» **Exercise brief**
Copy every one of the items below word for word, changing nothing in any line.

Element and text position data
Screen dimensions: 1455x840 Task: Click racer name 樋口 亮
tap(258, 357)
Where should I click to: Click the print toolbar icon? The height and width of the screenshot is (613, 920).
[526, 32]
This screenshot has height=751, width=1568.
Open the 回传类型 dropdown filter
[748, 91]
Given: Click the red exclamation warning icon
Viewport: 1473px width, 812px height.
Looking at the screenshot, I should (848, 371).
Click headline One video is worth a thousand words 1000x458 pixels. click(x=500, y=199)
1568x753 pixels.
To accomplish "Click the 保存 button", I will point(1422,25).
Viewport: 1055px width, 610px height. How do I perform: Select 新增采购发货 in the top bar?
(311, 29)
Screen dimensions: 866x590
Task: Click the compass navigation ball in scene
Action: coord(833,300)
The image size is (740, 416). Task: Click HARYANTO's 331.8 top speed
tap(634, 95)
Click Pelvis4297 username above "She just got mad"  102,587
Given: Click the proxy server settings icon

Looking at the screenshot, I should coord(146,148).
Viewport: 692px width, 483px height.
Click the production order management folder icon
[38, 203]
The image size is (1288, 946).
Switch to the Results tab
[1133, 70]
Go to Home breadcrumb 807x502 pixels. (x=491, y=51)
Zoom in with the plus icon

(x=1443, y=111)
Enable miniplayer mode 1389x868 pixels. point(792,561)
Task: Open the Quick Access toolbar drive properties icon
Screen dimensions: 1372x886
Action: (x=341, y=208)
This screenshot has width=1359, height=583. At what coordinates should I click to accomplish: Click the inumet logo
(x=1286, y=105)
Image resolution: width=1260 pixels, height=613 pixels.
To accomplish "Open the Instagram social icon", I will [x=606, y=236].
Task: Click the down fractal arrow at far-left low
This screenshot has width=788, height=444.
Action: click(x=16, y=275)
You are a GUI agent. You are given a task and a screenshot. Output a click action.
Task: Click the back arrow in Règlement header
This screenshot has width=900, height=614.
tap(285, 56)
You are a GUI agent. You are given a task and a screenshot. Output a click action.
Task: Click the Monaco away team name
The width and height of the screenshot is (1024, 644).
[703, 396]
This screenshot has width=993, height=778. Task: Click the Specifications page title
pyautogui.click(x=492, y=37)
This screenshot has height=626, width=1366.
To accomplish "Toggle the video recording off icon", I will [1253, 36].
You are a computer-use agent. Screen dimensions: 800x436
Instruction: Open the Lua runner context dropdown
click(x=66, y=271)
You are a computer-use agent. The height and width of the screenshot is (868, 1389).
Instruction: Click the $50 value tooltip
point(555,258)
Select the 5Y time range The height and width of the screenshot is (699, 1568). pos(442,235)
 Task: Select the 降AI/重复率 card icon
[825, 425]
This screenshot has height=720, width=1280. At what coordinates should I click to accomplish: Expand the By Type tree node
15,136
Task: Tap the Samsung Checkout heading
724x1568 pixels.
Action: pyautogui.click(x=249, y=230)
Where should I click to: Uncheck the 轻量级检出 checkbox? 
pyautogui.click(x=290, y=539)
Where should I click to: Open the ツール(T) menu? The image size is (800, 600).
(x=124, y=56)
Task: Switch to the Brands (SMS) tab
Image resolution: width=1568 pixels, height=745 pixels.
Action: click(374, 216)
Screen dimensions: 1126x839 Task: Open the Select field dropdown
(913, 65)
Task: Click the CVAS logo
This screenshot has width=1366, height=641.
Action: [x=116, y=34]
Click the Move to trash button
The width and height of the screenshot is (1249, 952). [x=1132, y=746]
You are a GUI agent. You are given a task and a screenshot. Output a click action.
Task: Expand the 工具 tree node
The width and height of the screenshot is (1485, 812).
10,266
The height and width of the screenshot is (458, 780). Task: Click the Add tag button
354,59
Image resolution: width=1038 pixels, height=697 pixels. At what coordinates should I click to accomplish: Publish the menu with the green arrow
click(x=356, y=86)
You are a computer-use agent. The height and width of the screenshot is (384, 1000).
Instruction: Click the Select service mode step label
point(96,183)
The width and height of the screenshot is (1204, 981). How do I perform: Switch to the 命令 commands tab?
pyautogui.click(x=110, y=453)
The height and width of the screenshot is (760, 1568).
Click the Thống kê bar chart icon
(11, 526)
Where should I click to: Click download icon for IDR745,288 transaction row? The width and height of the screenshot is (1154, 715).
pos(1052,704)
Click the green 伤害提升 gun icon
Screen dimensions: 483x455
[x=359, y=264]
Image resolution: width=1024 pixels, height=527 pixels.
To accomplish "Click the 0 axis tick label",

» **Written answer**
Screen dimensions: 1455x840 Task: Click racer name 樋口 亮
tap(258, 357)
Where should I click to: Click the print toolbar icon? The height and width of the screenshot is (613, 920).
[526, 32]
This screenshot has height=751, width=1568.
Open the 回传类型 dropdown filter
[748, 91]
Given: Click the red exclamation warning icon
Viewport: 1473px width, 812px height.
Looking at the screenshot, I should (848, 371).
Click headline One video is worth a thousand words 1000x458 pixels. click(x=500, y=199)
1568x753 pixels.
To accomplish "Click the 保存 button", I will point(1422,25).
Viewport: 1055px width, 610px height. How do I perform: Select 新增采购发货 in the top bar?
(311, 29)
Screen dimensions: 866x590
Task: Click the compass navigation ball in scene
Action: coord(833,300)
The image size is (740, 416). Task: Click HARYANTO's 331.8 top speed
tap(634, 95)
Click Pelvis4297 username above "She just got mad"  102,587
Given: Click the proxy server settings icon

Looking at the screenshot, I should coord(146,148).
Viewport: 692px width, 483px height.
Click the production order management folder icon
[38, 203]
The image size is (1288, 946).
Switch to the Results tab
[1133, 70]
Go to Home breadcrumb 807x502 pixels. (x=491, y=51)
Zoom in with the plus icon

(x=1443, y=111)
Enable miniplayer mode 1389x868 pixels. point(792,561)
Task: Open the Quick Access toolbar drive properties icon
Screen dimensions: 1372x886
Action: (x=341, y=208)
This screenshot has width=1359, height=583. At what coordinates should I click to accomplish: Click the inumet logo
(x=1286, y=105)
Image resolution: width=1260 pixels, height=613 pixels.
To accomplish "Open the Instagram social icon", I will [x=606, y=236].
Task: Click the down fractal arrow at far-left low
This screenshot has width=788, height=444.
Action: click(x=16, y=275)
You are a GUI agent. You are given a task and a screenshot. Output a click action.
Task: Click the back arrow in Règlement header
This screenshot has width=900, height=614.
tap(285, 56)
You are a GUI agent. You are given a task and a screenshot. Output a click action.
Task: Click the Monaco away team name
The width and height of the screenshot is (1024, 644).
[703, 396]
This screenshot has width=993, height=778. Task: Click the Specifications page title
pyautogui.click(x=492, y=37)
This screenshot has height=626, width=1366.
To accomplish "Toggle the video recording off icon", I will [1253, 36].
You are a computer-use agent. Screen dimensions: 800x436
Instruction: Open the Lua runner context dropdown
click(x=66, y=271)
You are a computer-use agent. The height and width of the screenshot is (868, 1389).
Instruction: Click the $50 value tooltip
point(555,258)
Select the 5Y time range The height and width of the screenshot is (699, 1568). pos(442,235)
 Task: Select the 降AI/重复率 card icon
[825, 425]
This screenshot has height=720, width=1280. At what coordinates should I click to accomplish: Expand the By Type tree node
15,136
Task: Tap the Samsung Checkout heading
724x1568 pixels.
Action: pyautogui.click(x=249, y=230)
Where should I click to: Uncheck the 轻量级检出 checkbox? 
pyautogui.click(x=290, y=539)
Where should I click to: Open the ツール(T) menu? The image size is (800, 600).
(x=124, y=56)
Task: Switch to the Brands (SMS) tab
Image resolution: width=1568 pixels, height=745 pixels.
Action: click(374, 216)
Screen dimensions: 1126x839 Task: Open the Select field dropdown
(913, 65)
Task: Click the CVAS logo
This screenshot has width=1366, height=641.
Action: [x=116, y=34]
Click the Move to trash button
The width and height of the screenshot is (1249, 952). [x=1132, y=746]
You are a GUI agent. You are given a task and a screenshot. Output a click action.
Task: Expand the 工具 tree node
The width and height of the screenshot is (1485, 812).
10,266
The height and width of the screenshot is (458, 780). Task: Click the Add tag button
354,59
Image resolution: width=1038 pixels, height=697 pixels. At what coordinates should I click to accomplish: Publish the menu with the green arrow
click(x=356, y=86)
You are a computer-use agent. The height and width of the screenshot is (384, 1000).
Instruction: Click the Select service mode step label
point(96,183)
The width and height of the screenshot is (1204, 981). How do I perform: Switch to the 命令 commands tab?
pyautogui.click(x=110, y=453)
The height and width of the screenshot is (760, 1568).
Click the Thống kê bar chart icon
(11, 526)
Where should I click to: Click download icon for IDR745,288 transaction row? The width and height of the screenshot is (1154, 715).
pos(1052,704)
Click the green 伤害提升 gun icon
Screen dimensions: 483x455
[x=359, y=264]
Image resolution: width=1024 pixels, height=527 pixels.
To accomplish "Click the 0 axis tick label",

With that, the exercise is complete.